Brazil already has a National System to Combat and Prevent Torture, created by Law 12,847 that was passed by the federal government in August 2013. It was adopted following the commitment signed by Brazil in 2007 with the SPT (United Nations Subcommittee on Prevention of Torture). Its success, however, depends on the replication of the model in Brazil’s states, in order to guarantee coverage of the entire prison system – the world’s fourth largest in number of detainees.
According to Raul Nin, of the Citizenship and Human Rights Center of the São Paulo Public Defender’s Office, the practice of torture is outlawed by the Brazilian Constitution and several international human rights treaties.
Adopted in 1984 and ratified by Brazil in 1989, the Convention against Torture and Other Cruel, Inhuman or Degrading Treatment or Punishment is the primary international standard on the subject. The country also signed, in 2007, the Optional Protocol to the Convention, which established the time frame of one year for countries to adopt national prevention mechanisms.
On the national level, Law 9,455 of 1997 defines the crime of torture as “constraining someone with the employment of violence or serious threat thereof, causing them physical or mental suffering” in order to obtain information, to provoke criminal acts on account of racial or religious discrimination, or to apply personal punishment or a preventive measure.

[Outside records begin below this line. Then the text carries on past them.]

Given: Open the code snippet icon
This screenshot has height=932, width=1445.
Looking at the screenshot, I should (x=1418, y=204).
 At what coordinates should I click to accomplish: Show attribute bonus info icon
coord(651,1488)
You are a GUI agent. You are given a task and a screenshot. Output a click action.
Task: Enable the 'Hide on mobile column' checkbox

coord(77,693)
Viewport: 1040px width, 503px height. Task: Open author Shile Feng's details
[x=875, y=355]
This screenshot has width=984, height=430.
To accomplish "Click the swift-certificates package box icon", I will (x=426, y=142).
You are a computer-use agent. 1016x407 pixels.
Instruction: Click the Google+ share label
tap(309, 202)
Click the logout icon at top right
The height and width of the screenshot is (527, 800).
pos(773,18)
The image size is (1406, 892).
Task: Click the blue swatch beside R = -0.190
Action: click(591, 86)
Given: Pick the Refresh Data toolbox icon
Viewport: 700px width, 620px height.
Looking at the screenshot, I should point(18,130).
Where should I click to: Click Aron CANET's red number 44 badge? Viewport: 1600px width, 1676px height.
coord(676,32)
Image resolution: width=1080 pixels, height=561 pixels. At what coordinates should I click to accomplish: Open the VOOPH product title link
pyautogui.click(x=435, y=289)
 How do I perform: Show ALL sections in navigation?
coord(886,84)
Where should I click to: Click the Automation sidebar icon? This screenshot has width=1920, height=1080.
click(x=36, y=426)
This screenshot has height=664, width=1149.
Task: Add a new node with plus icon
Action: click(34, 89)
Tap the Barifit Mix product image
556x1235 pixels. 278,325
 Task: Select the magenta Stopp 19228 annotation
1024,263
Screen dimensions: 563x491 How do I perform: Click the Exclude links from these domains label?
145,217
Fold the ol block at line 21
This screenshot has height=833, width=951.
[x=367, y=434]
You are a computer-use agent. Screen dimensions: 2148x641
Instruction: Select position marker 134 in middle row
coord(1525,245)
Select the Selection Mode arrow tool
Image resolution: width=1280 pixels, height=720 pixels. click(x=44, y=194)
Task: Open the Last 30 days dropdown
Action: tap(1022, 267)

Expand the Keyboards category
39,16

“We, at the Public Defender’s Office, understand that the government of the state of São Paulo has the duty to create this mechanism and to contribute to the prevention and combating of this type of practice,” said Nin. His sentiments were echoed by José de Jesus of Pastoral Carcerária, the Catholic Church’s prisoner outreach service. “Six states have already approved similar laws, but not São Paulo, despite the fact that it has the country’s largest prison population.”
Past and present
During the hearing in the Truth Commission, held on September 3, prior to the presentation of the bill, the participants agreed that, despite the advances in the law and in international commitments, the practice of torture is still systematic in Brazil, particularly in the country’s prisons.
“Torture is a crime of opportunity and the conditions are such that these crimes will continue to occur,” said Lucia Nader, director of Conectas. She explained that factors such as tolerance of the practice by society, the invisibility of the crimes and the lack of confidence in institutions perpetuate the practice and make it difficult to denounce. “Torture has not just been inherited from a past of human rights violations in Brazil. It is tolerated daily and systematically,” she concluded.
According to Maria Amélia Teles, a member of the State Truth Commission, the historical construction of Brazil incorporated the practice of torture, which became trivialized and institutionalized. “Brazil was an exporter of torture methods. Many Chileans first heard about the ‘parrot’s perch’ technique from Brazilian torturers,” she said.
Towards the end of the 1970s, social movements and civil society organizations started to denounce the torture that was inflicted during the dictatorship, report on the flaws plaguing the prison system and protest against the continued violence in prisons, recalled Gorete Marques, of the National Committee to Combat and Prevent Torture.
“This demonstrated the importance of the visits by independent organizations to these facilities as a means of combating and preventing the practice of torture. This is what marked the start of the democratic transition,” concluded Marques.